Only once was this exquisite career interrupted. There was among his pupils a young man from Rhodes with thin legs, by name Apollonius. Apollonius was ambitious to write an Epic—a form of composition detested by Callimachus, and opposed to all his theories. In vain he objected; Apollonius, then only eighteen, gave in the Mouseion a public reading of the preliminary draft of his poem. A violent quarrel was the result, Apollonius was expelled, and Callimachus wrote a satire called the Ibis, in which his rival’s legs and other deficiencies were exposed. The friends of Apollonius retorted with equal spirit, and the tranquillity of the Mouseion was impaired. Callimachus won, but his victory was not eternal; after his death Apollonius was recalled to Alexandria, and in time became librarian there in his turn.

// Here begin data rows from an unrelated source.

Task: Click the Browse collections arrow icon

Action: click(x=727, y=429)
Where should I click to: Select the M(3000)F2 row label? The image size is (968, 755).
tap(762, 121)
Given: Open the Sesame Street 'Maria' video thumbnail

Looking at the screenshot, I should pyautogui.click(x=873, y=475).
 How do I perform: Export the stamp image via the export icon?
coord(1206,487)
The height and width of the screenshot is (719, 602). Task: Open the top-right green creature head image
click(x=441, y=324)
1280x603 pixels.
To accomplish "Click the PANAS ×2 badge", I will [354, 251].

The Epic Apollonius insisted on writing has survived. It is modelled on Homer and deals with the voyage of the Argo to recover the Golden Fleece. But there is nothing Homeric in the treatment and though we are supposed to be in barbaric lands we never really leave the cultivated court of the Ptolemies. Love is still the ruling interest. He slips, the naughty little boy, into the Palace of Medea, and shoots his tiny dart at her, to inspire her with passion for Jason. So might he have inspired Queen Berenice or Arsinoe. Pains, languors, and raptures succeed, and the theme of the heroic quest is forgotten. Callimachus can have found nothing to object to in such a poem except its length, for it is typical of his school. Its pictorial method is also characteristic of Alexandria; many of the episodes might be illustrated by terra cotta statues and gems.